"Cung di voi em" Project 2024 - 2025
I didn’t join Cung Di Voi Em to handle numbers. I joined to make sure the moments that matter could happen.
As Head of Finance, most of my work lived behind the scenes — spreadsheets, receipts, quiet checks and rechecks. But somewhere along the way, I realized that finance is just another word for trust. Every line item was a promise kept; every transparent report was a way of saying, your generosity arrived exactly where it was meant to go.


I remember the bus ride at dawn, the city still half-asleep, envelopes neatly labeled in my backpack. By the time we reached the center, any anxiety about budgets had dissolved into something simpler: a child tugging at my sleeve to show me a paper lantern, glue still drying at the edges. Later, during Mid-Autumn, a boy with mooncake crumbs on his cheeks looked up, held my gaze for a moment, and smiled — the kind of smile that asks for nothing and gives everything back.

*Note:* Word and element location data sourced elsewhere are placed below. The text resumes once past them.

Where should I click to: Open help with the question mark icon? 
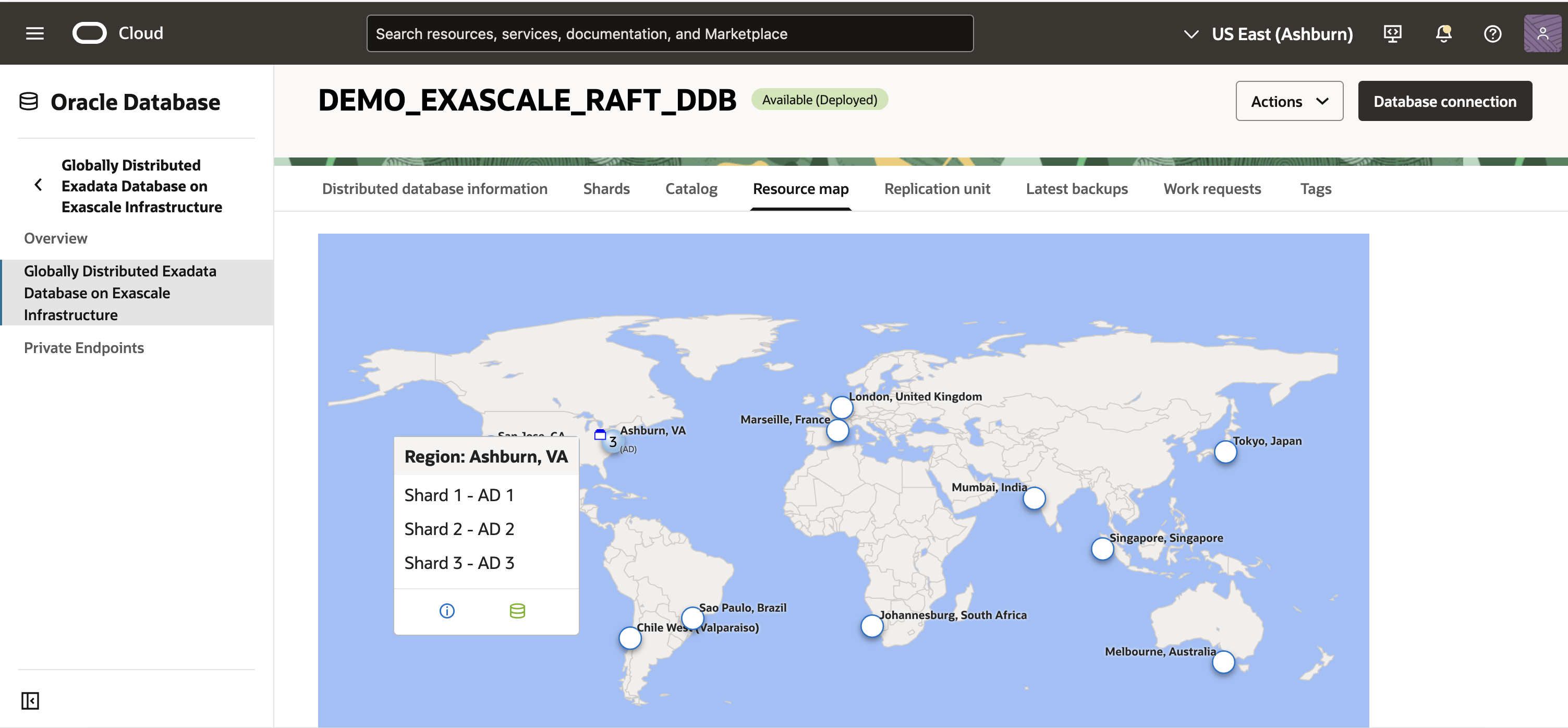pos(1492,33)
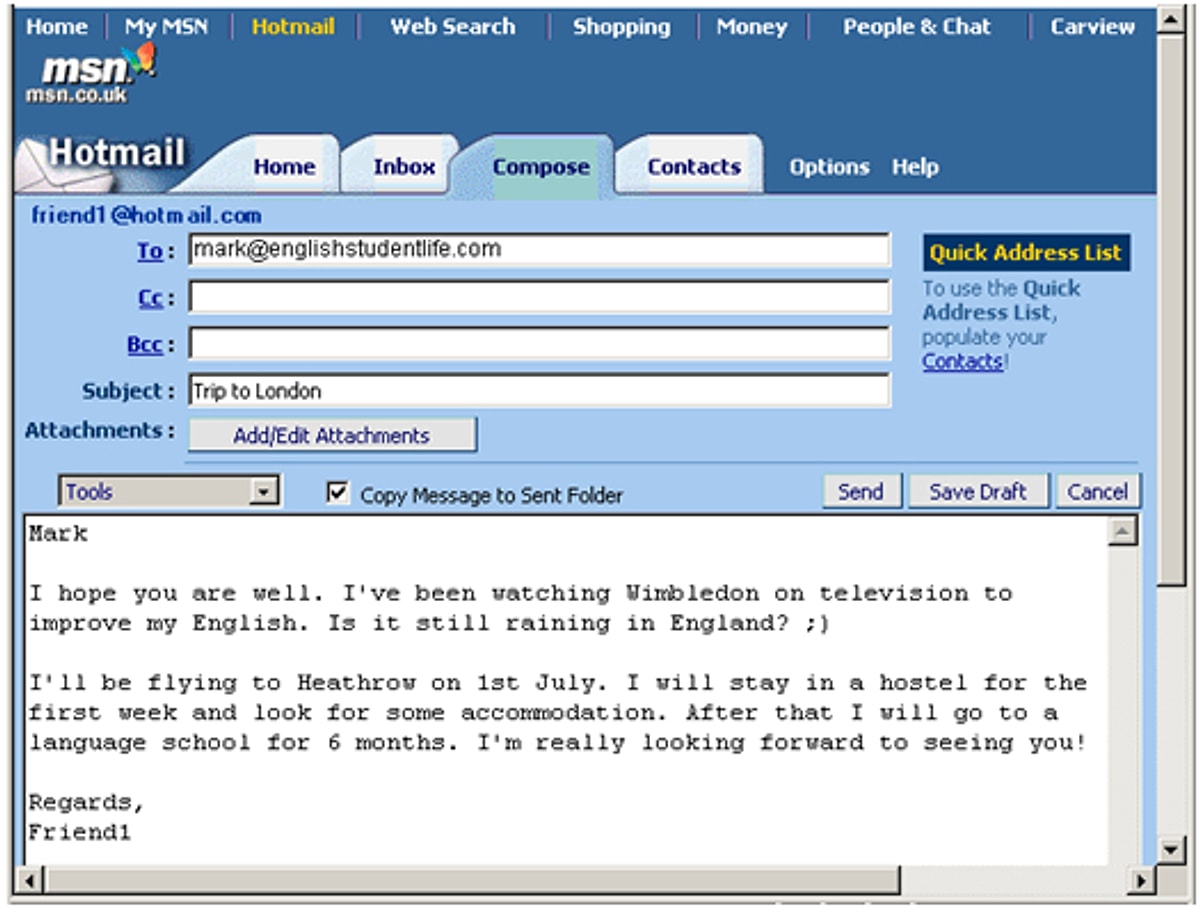Click the To address book link
The height and width of the screenshot is (909, 1200).
[150, 251]
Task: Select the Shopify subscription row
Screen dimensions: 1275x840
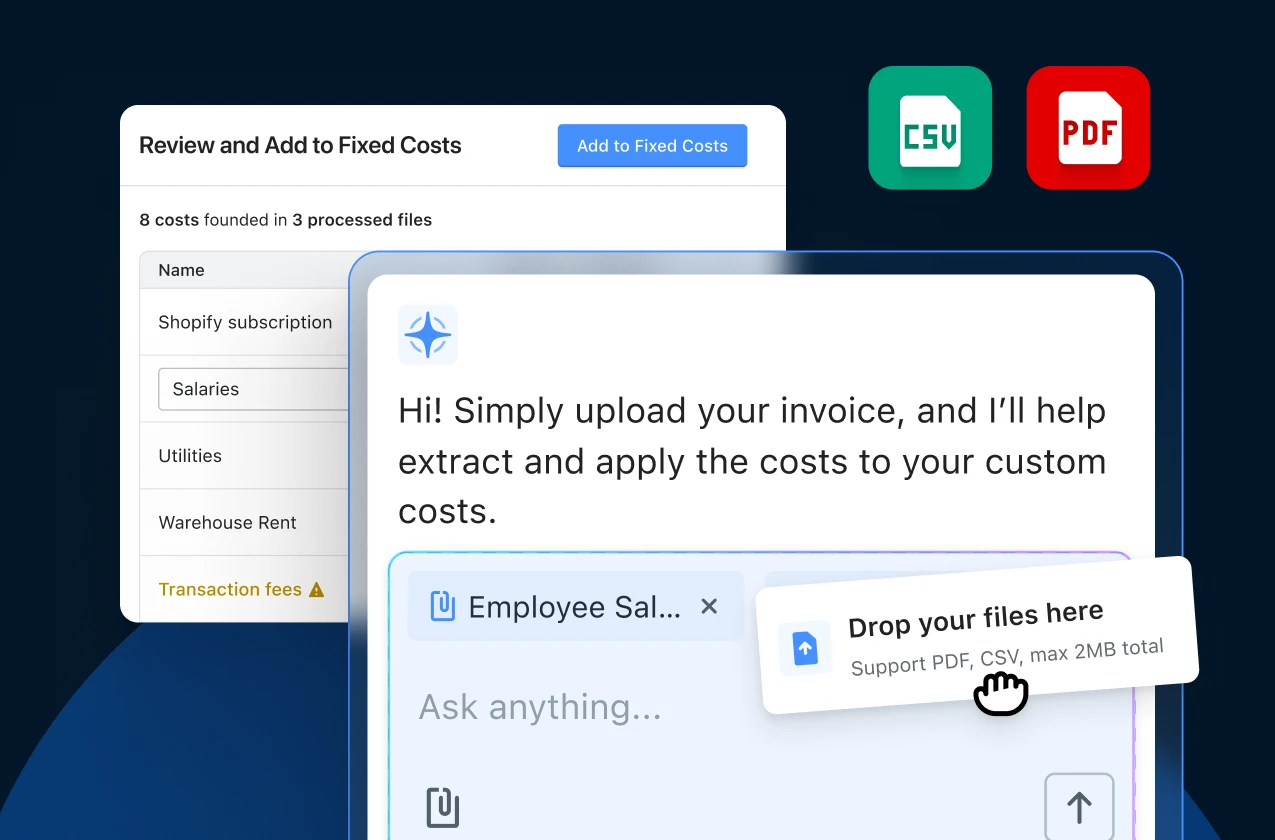Action: (245, 322)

That’s when it clicked for me: the math wasn’t the mission — the children were.
My job wasn’t to make money look good. It was to make goodness work.

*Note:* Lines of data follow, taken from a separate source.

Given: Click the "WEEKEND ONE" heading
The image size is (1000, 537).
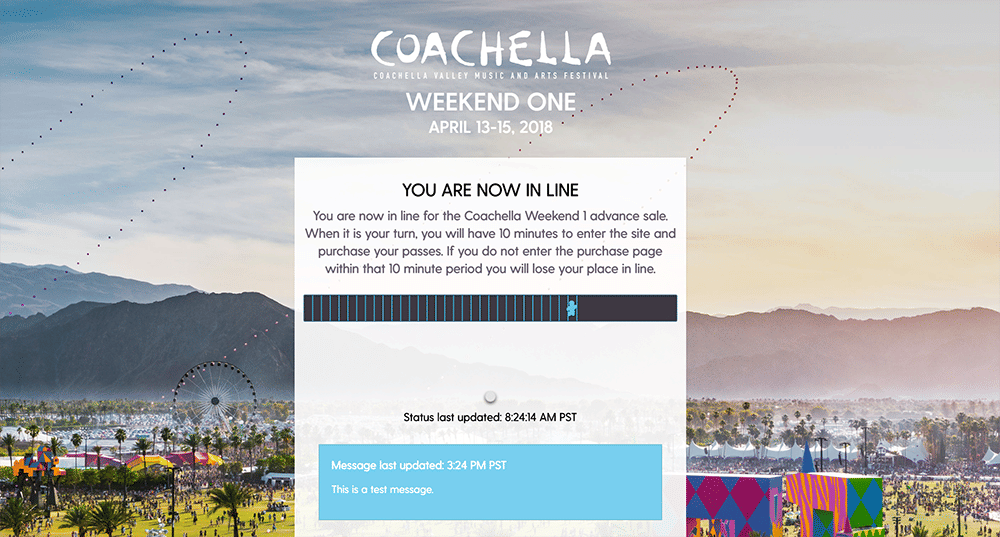Looking at the screenshot, I should 490,102.
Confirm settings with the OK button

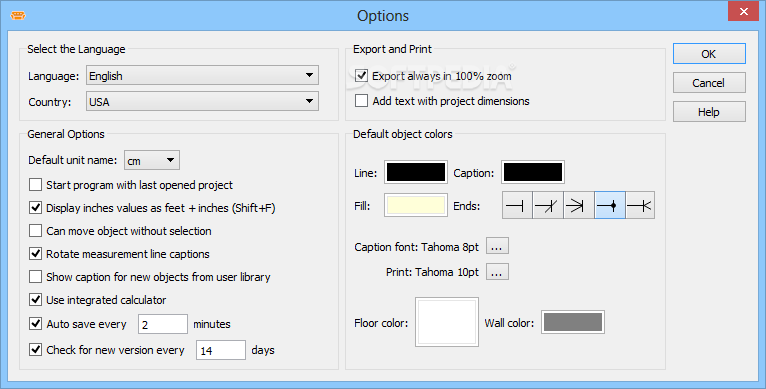pos(709,54)
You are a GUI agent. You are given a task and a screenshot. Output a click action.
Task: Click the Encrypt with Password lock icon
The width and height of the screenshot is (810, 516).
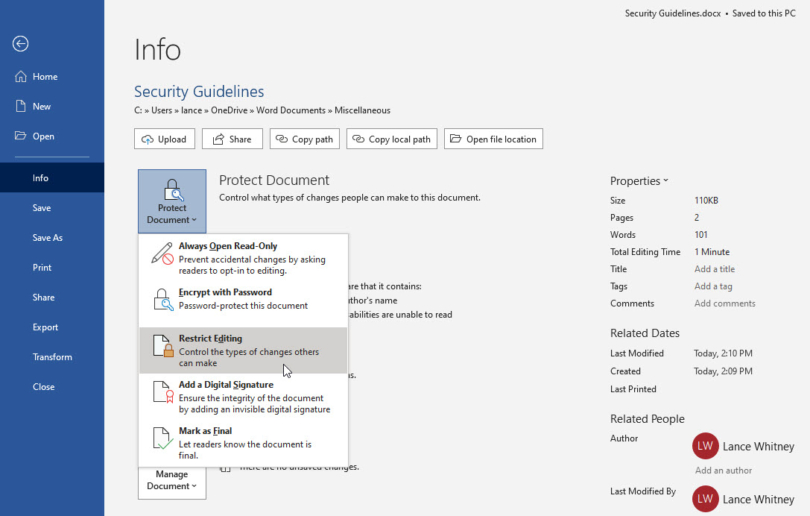point(162,300)
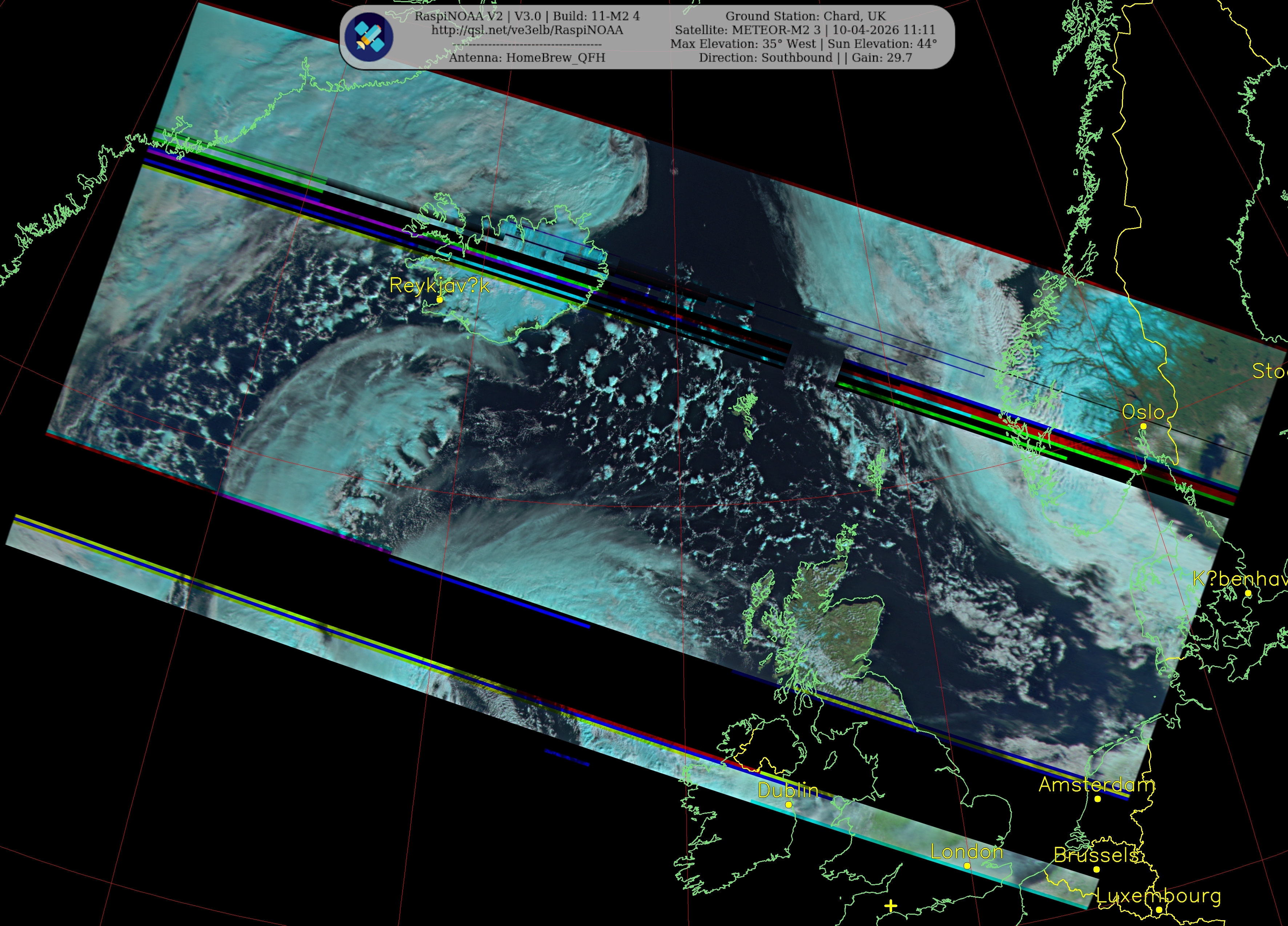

I used to think impact was a headline or a total raised. Now I think it’s the quiet feeling of leaving a place better funded, better organized, and somehow softer around the edges — so the next person who shows up can focus on care, not chaos.

Cung Di Voi Em taught me that the most meaningful leadership is often invisible.
You don’t always carry the banner. Sometimes, you carry the ledger — and hold it with enough integrity that others can carry the light.